Author(s): Barbara Ehrlich White
Expertly researched and beautifully written by the world's leading authority on Auguste Renoir's life and work, Renoir fully reveals this most intriguing of Impressionist artists. The narrative is interspersed with more than 1,000 extracts from letters by, to, and about Renoir, 452 of which come from unpublished letters. Renoir became hugely popular despite great obstacles: thirty years of poverty followed by thirty years of progressive paralysis of his fingers. Despite these hardships, much of his work is optimistic, even joyful. Close friends who contributed money, contacts, and companionship enabled him to overcome these challenges to create more than 4,000 paintings. Renoir had intimate relationships with fellow artists (Caillebotte, Cezanne, Monet, and Morisot), with his dealers (Durand-Ruel, Bernheim, and Vollard) and with his models (Lise, Aline, Gabrielle, and Dedee). Barbara Ehrlich White's lifetime of research informs this fascinating biography that challenges common misconceptions surrounding Renoir's reputation.Since 1961 White has studied more than 3,000 letters relating to Renoir and gained unique insight into his personality and character. Renoir provides an unparalleled and intimate portrait of this complex artist through images of his own iconic paintings, his own words, and the words of his contemporaries.
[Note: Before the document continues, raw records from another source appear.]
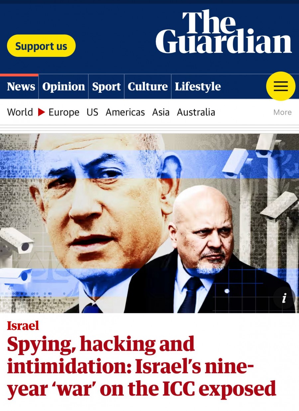Select the Asia subsection
The width and height of the screenshot is (299, 411).
coord(161,112)
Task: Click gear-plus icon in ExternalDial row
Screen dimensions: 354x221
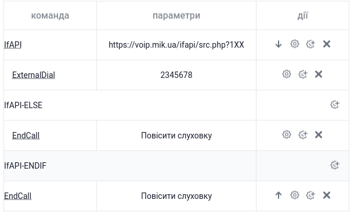Action: tap(303, 74)
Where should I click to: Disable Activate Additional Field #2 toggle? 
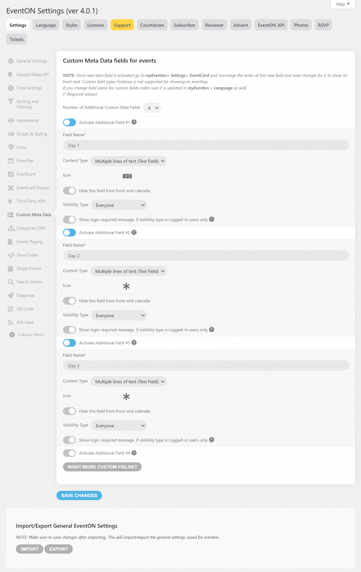click(69, 232)
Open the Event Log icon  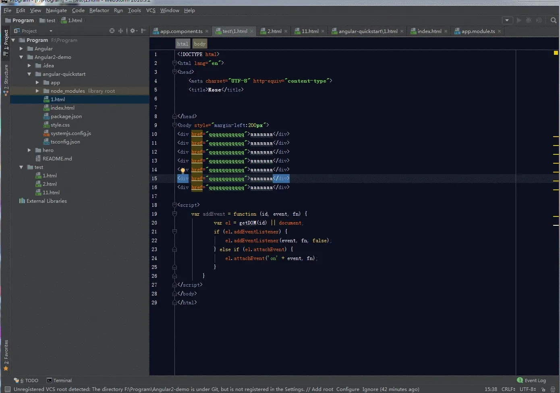(520, 380)
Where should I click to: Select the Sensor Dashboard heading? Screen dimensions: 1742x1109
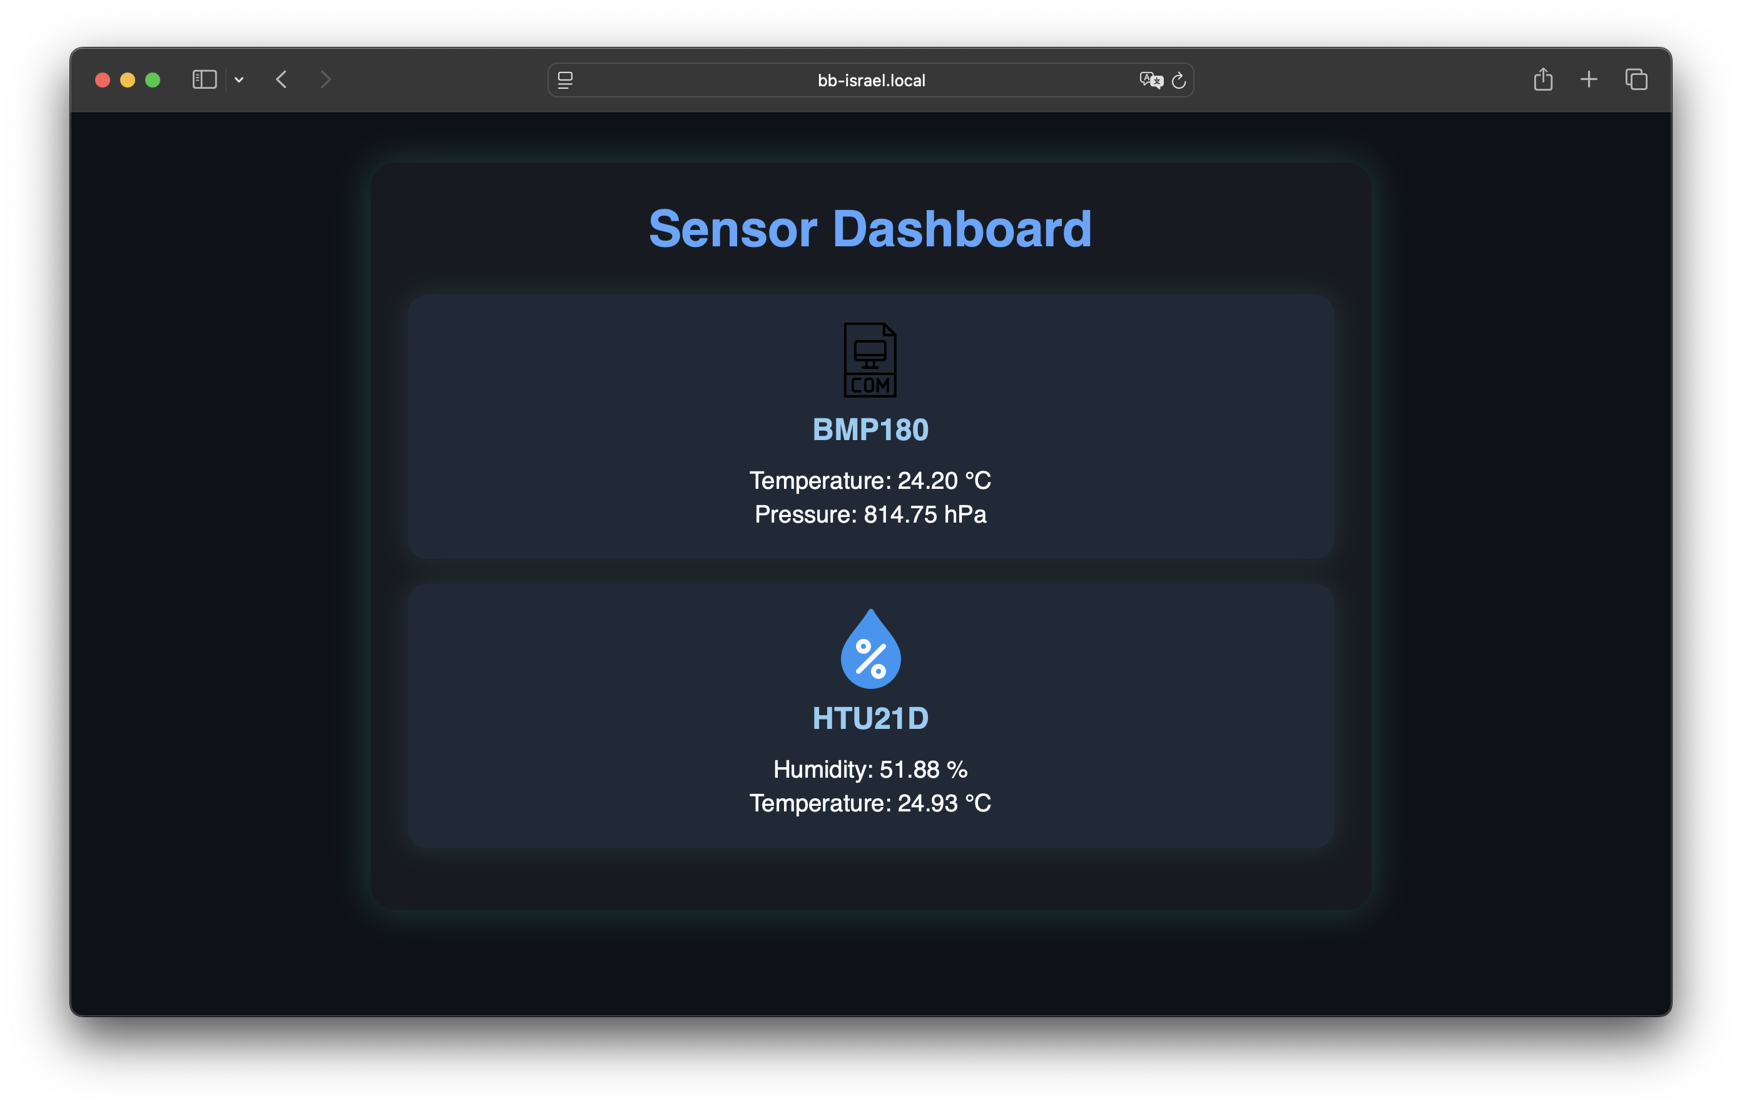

An in-depth biography of the French impressionist painter... ideal for readers seeking to delve deeply into Renoir's personality. White, one of the leading authorities on the life and work of Renoir, offers an 'intimate' look into his life, a narrative fueled by her amassing a cache of more than 3,000 letters--many from the families of Renoir's illegitimate daughter, Jeanne, and his three sons, including the great film director Jean, as well as from fellow artists. They shed particular light on his relationships with key women in his life, especially his wife, female models, and fellow artist Berthe Morisot. For Renoir devotees, this is an unmissable, revelatory account... This documentary life, based on thousands of letters, many unpublished, which White has collected since 1961, is the most personal account of any Impressionist ever written. It engages with Renoir from a domestic rather than art historical perspective, bringing to quotidian life the stick-thin, wiry, energetic painter, pipe in mouth, as he converses in a rasping guttural Paris accent to friends and lovers, rearranges his cluttered studio, chats to servants in the grand homes of his collectors. Nineteenth-century Parisian bohemia has long been frozen into myth; White's return to primary sources allows her to catch the timbre of felt experience. Admirably thorough... In her comprehensive biography, White has created a cradle-to-grave account that quotes liberally from the 3,000 letters to, from or about Renoir that she has amassed over the past 50 years. She uses them to show, above all, a painter dedicated to becoming a better artist. No one, not even Renoir himself, can ever have commanded so much information on the topic.